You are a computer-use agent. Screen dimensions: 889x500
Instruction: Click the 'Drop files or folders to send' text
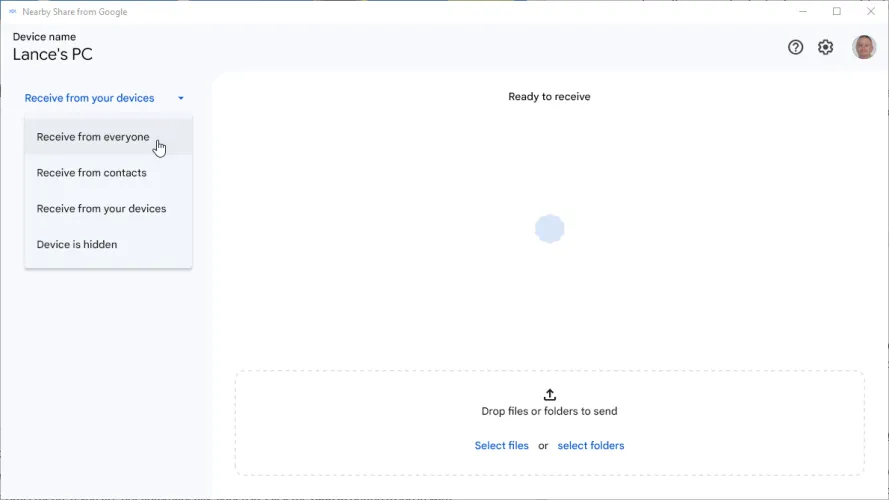tap(549, 411)
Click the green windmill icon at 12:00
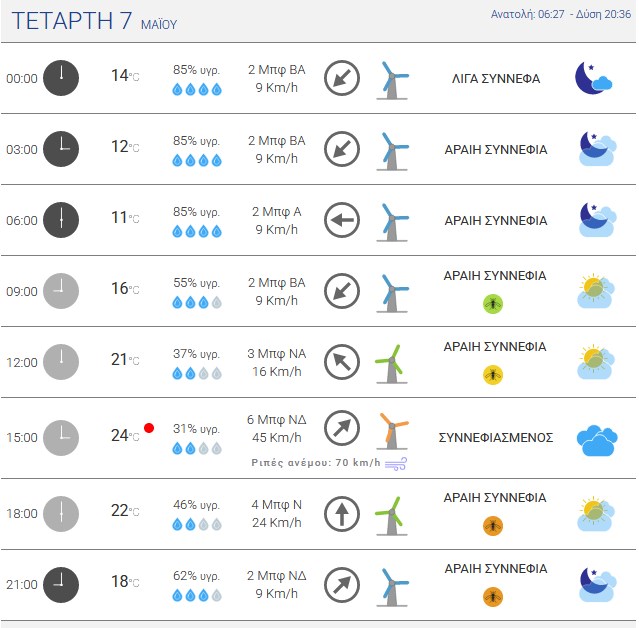The height and width of the screenshot is (628, 639). [x=392, y=364]
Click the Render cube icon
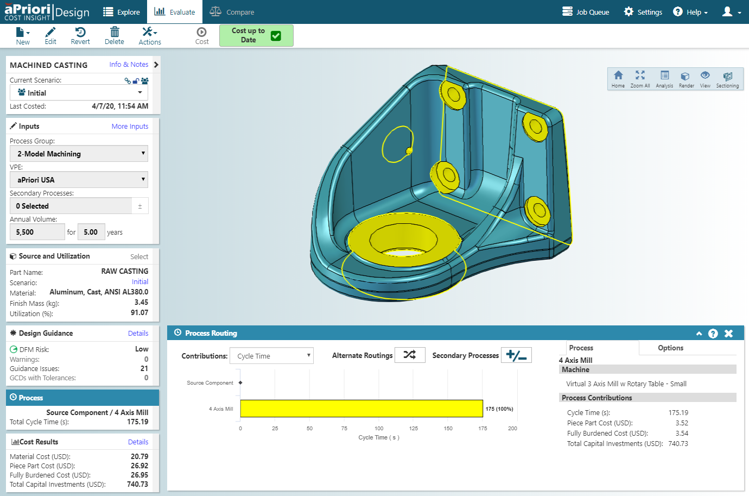Screen dimensions: 749x496 tap(686, 78)
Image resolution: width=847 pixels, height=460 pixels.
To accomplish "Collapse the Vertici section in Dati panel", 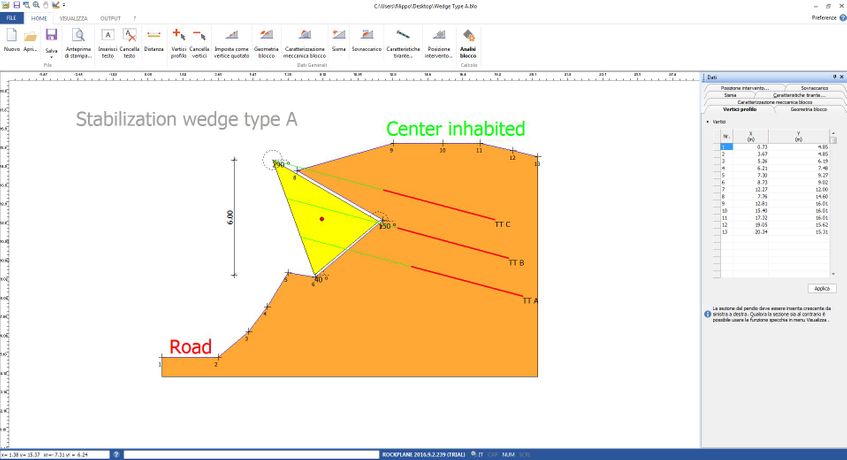I will tap(708, 122).
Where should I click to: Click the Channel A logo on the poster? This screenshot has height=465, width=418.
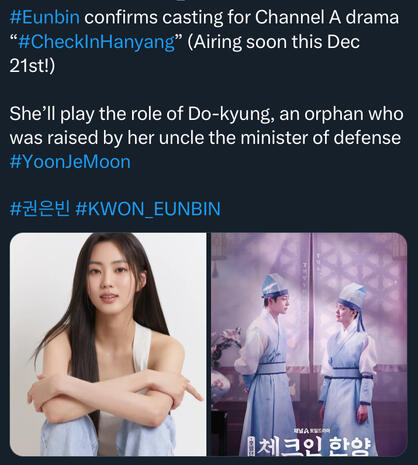click(x=311, y=431)

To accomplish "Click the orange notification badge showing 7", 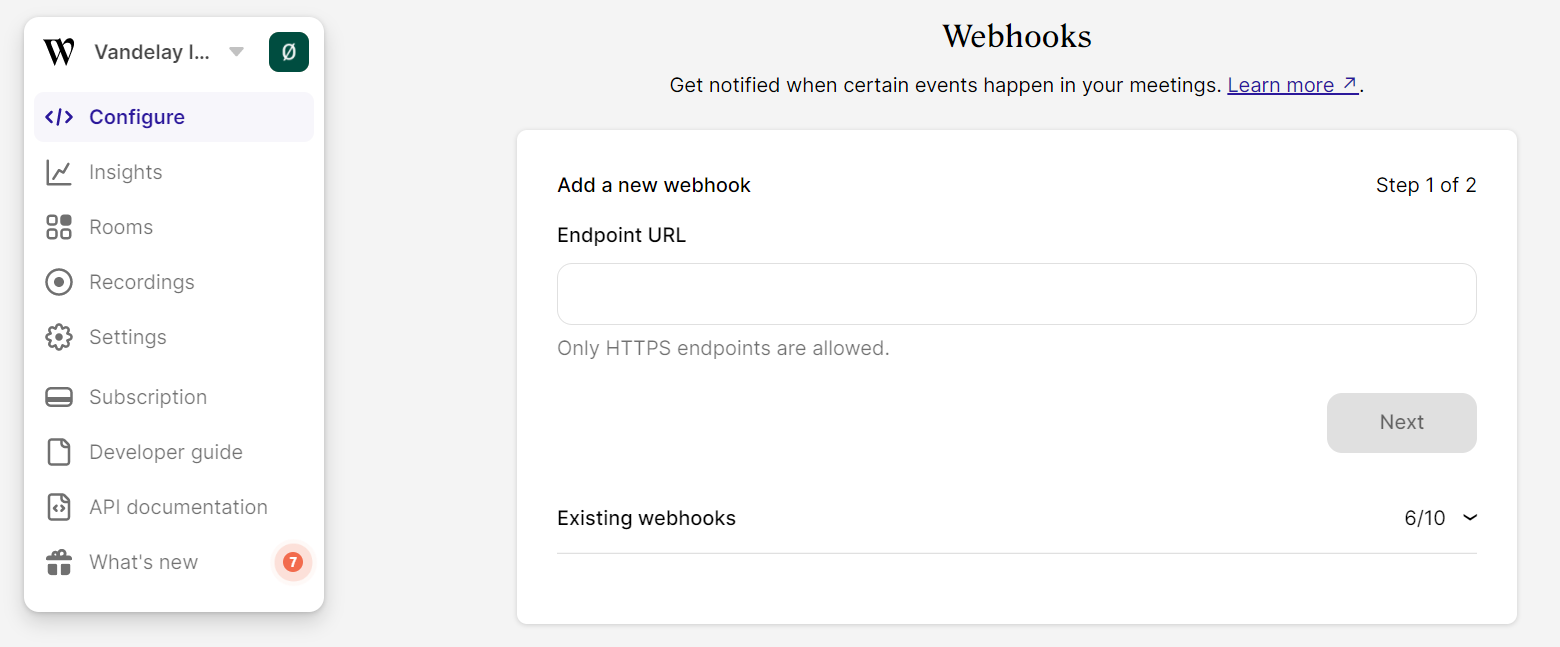I will tap(292, 562).
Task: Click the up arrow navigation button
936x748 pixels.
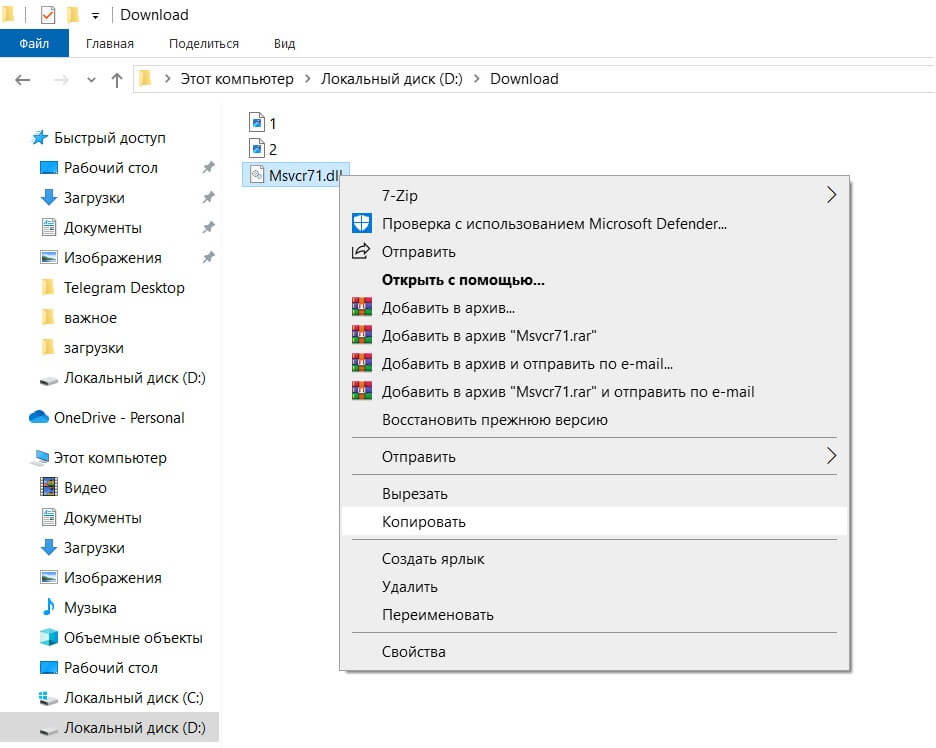Action: (x=117, y=79)
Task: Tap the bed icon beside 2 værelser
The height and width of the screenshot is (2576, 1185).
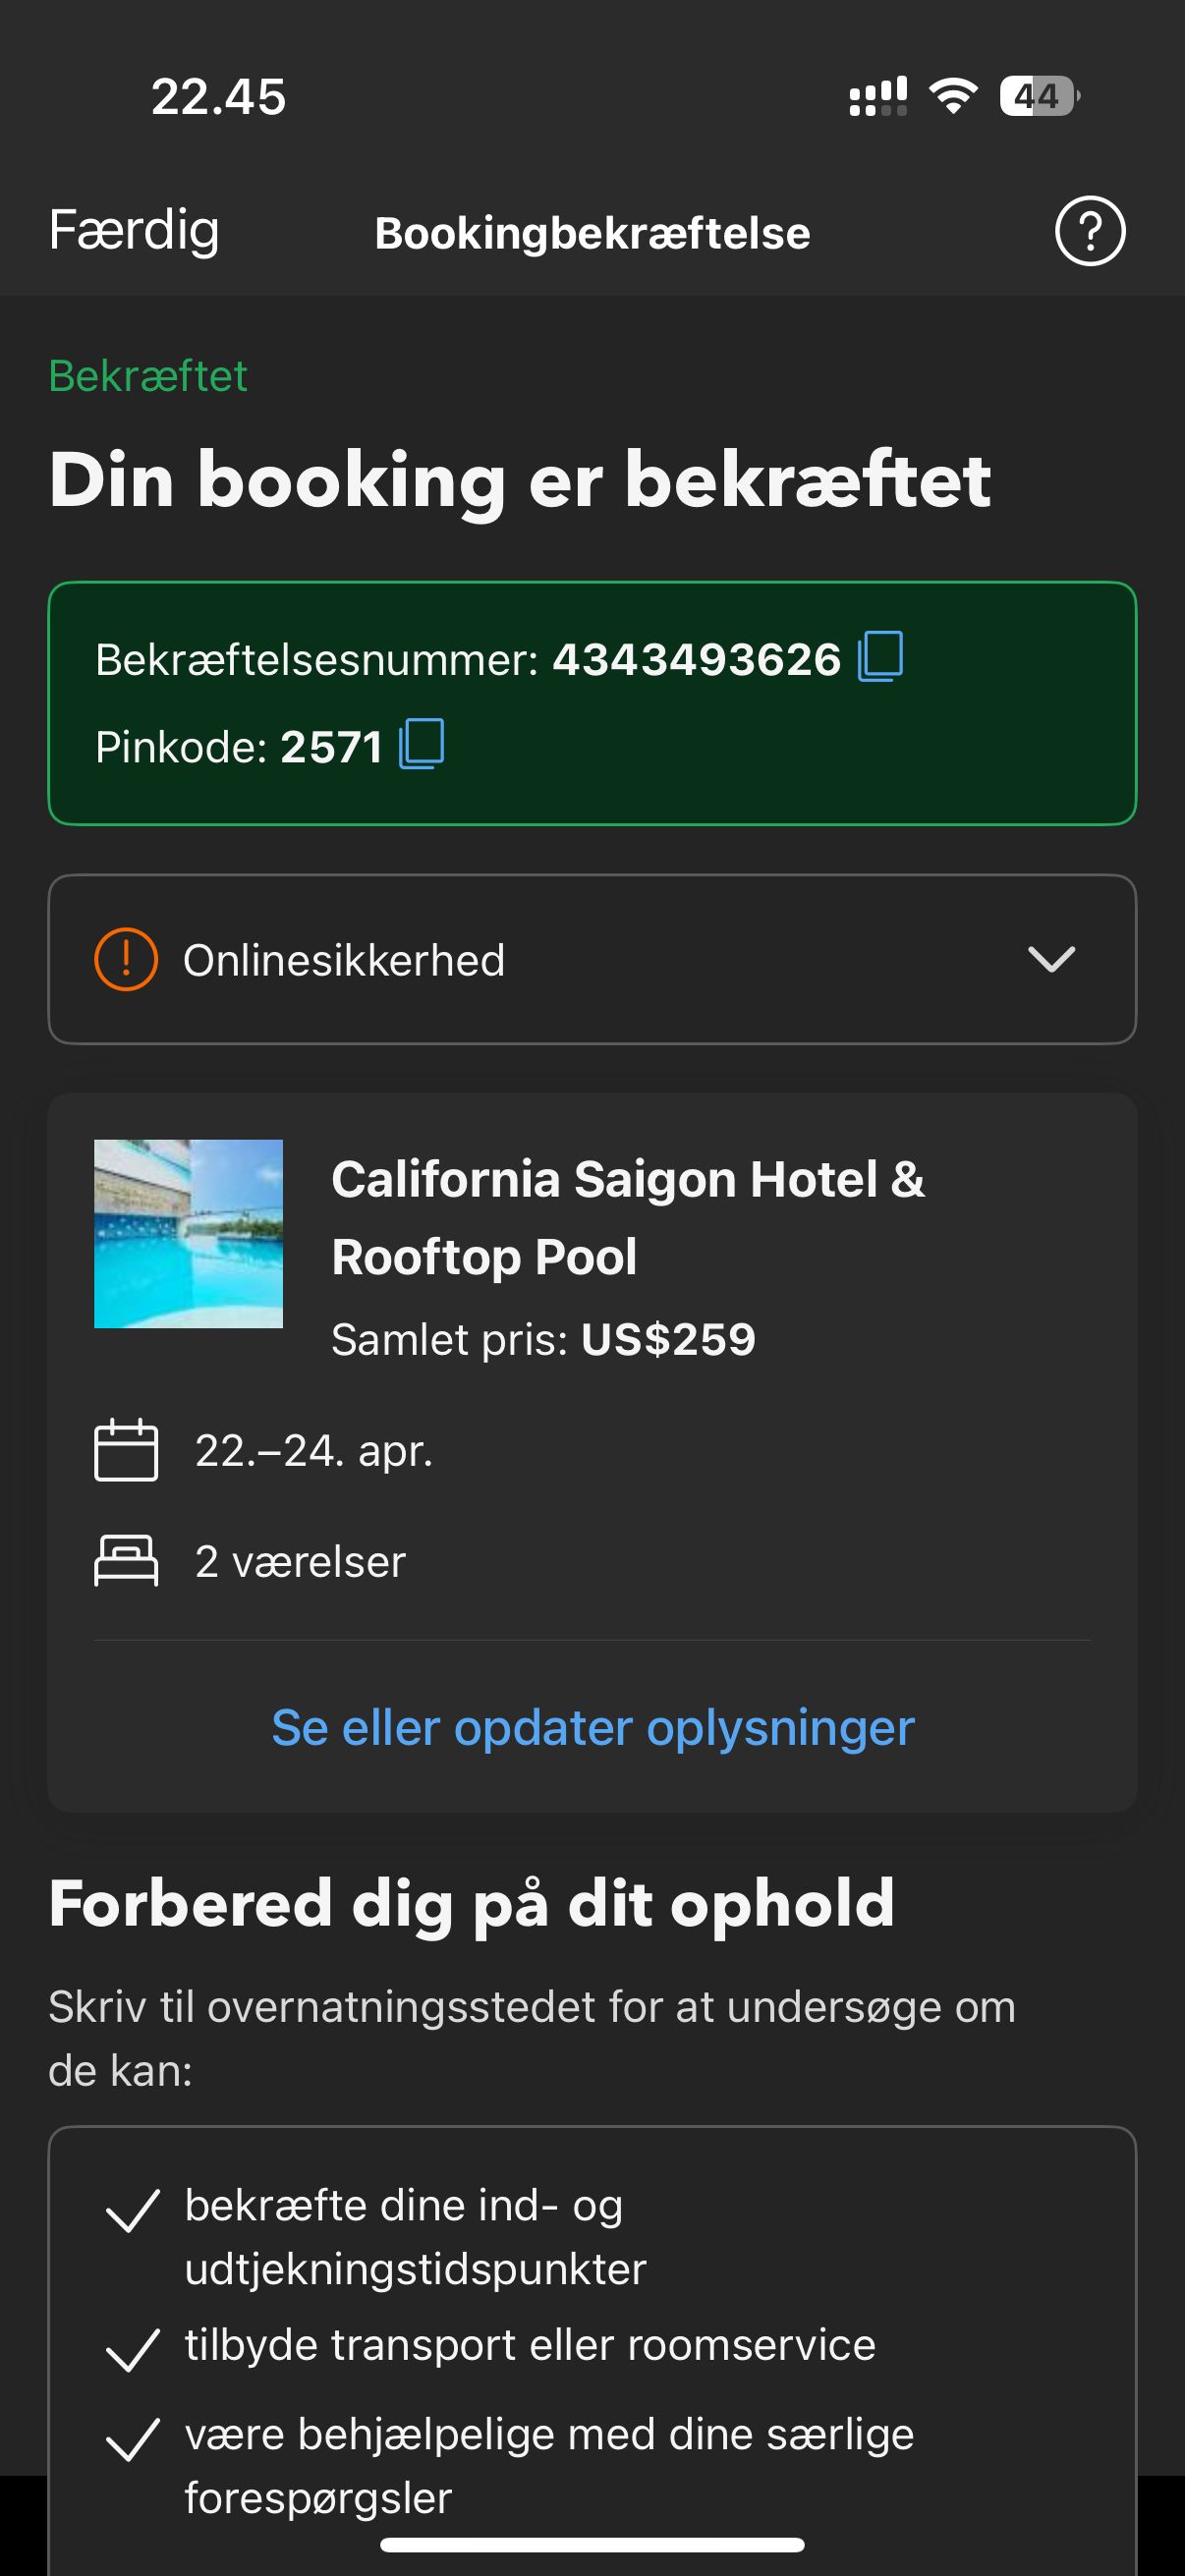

What needs to be done.
State the number of lines in the records that contain the string "Task", and nothing more.

Reply.
2